A mold problem at St. John's Regional Medical Center "does not present a health hazard to patients, employees or visitors" and the hospital has "taken additional steps to assure the mold will not become a problem in the future," according to a hospital spokesperson, the Ventura County Star reports.
The hospital has been removing the mold for at least two years. A 2003 lawsuit brought against 15 contractors that allegedly failed to resolve the problem is in arbitration. A hearing in the case is scheduled for May (Levin, Ventura County Star, 12/29/05).
Santa Rosa Memorial Hospital has received a $5 million donation to build a two-story heart care center, the Santa Rosa Press Democrat reports.
With the donation, the hospital has raised $9 million of $11.5 million needed to build the center. St. Joseph's Health Systems, the hospital's parent organization, will contribute an additional $11.5 million for the project.
The new facility will include a surgery suite with two operating rooms, two catheterization labs, a 10-bed observation unit and nine recovery beds. Construction is expected to begin in January 2007 (Benfell, Santa Rosa Press Democrat, 12/27/05).
Sutter Delta Medical Group -- which is affiliated with Sutter Delta Medical Center, the only acute care hospital in the area -- in the next few years will double its physician staff and build a 25,000-square-foot office building, the Contra Costa Times reports.
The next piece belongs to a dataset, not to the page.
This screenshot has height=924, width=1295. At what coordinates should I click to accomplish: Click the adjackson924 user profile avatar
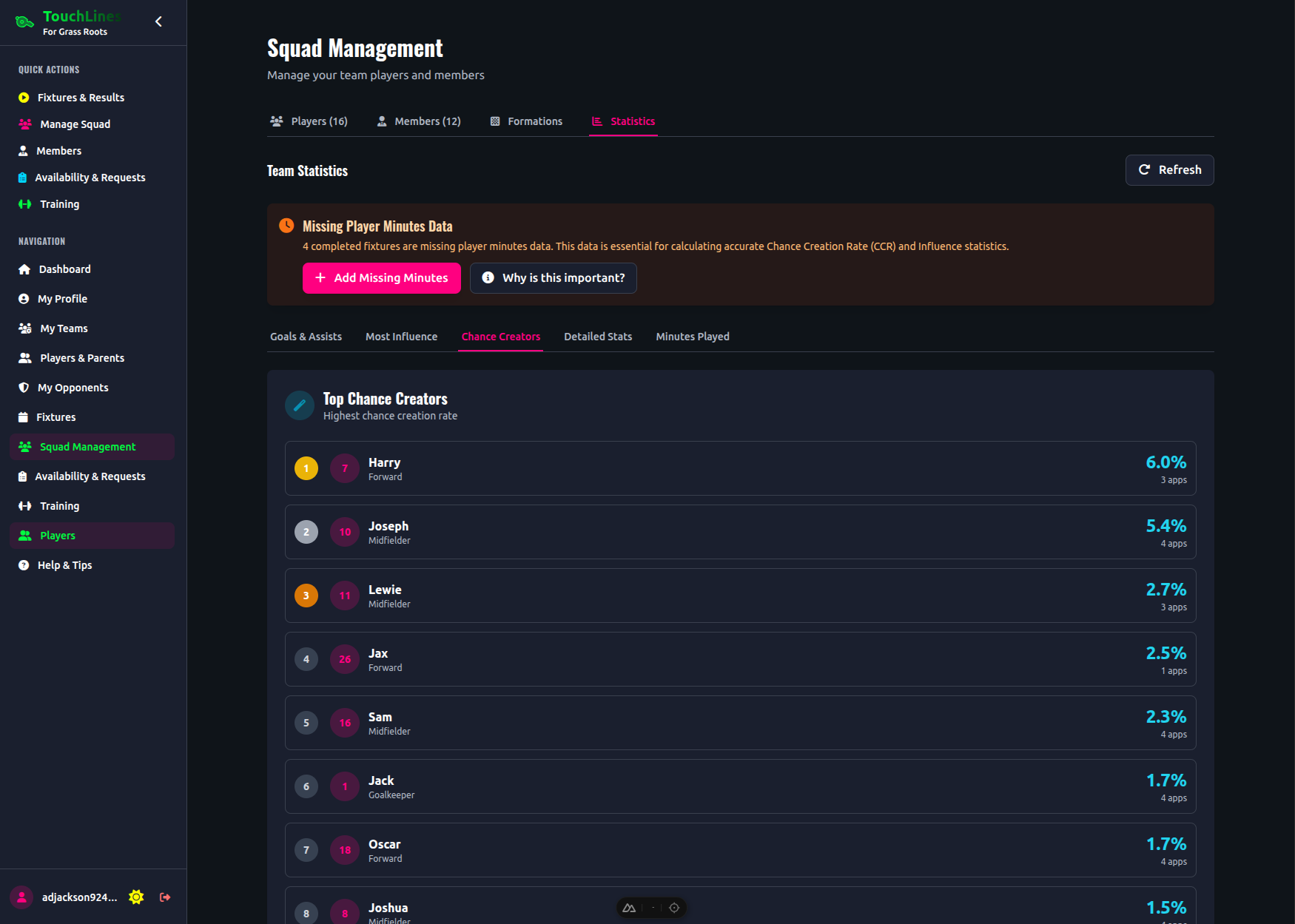[x=22, y=897]
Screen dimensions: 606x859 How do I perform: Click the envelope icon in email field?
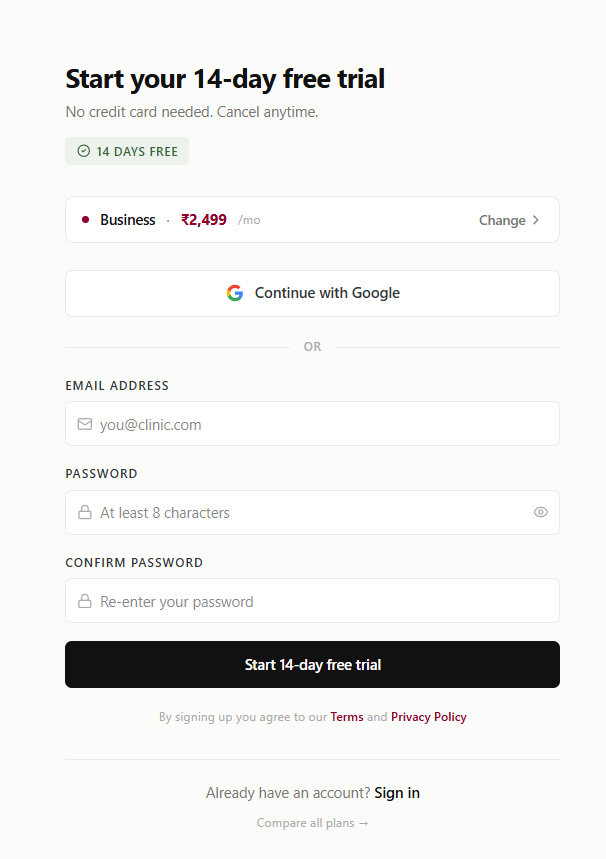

The medical group currently has seven doctors and four anesthesiologists on staff in several offices, and it plans to add 10 family care physicians in the next three years. The group also plans to consolidate its staff into a single medical office building.
The group also will consider opportunities in Discovery Bay, Oakley and Pittsburg (Tribble, Contra Costa Times, 1/5).
Valley Healthcare Systems -- which was one of the Sacramento region's 100 fastest-growing companies in 2005 -- has purchased Licensed Medical Staffing, which has established contracts in Arizona and New Mexico, as well as other parts of California. Capital Public Radio's "KXJZ News" reports.
According to Capital Public Radio, Valley Healthcare's revenue in 2002 was $400,000, and the company in 2006 anticipates $12 million in billings (Kennedy, "KXJZ News," Capital Public Radio, 1/4).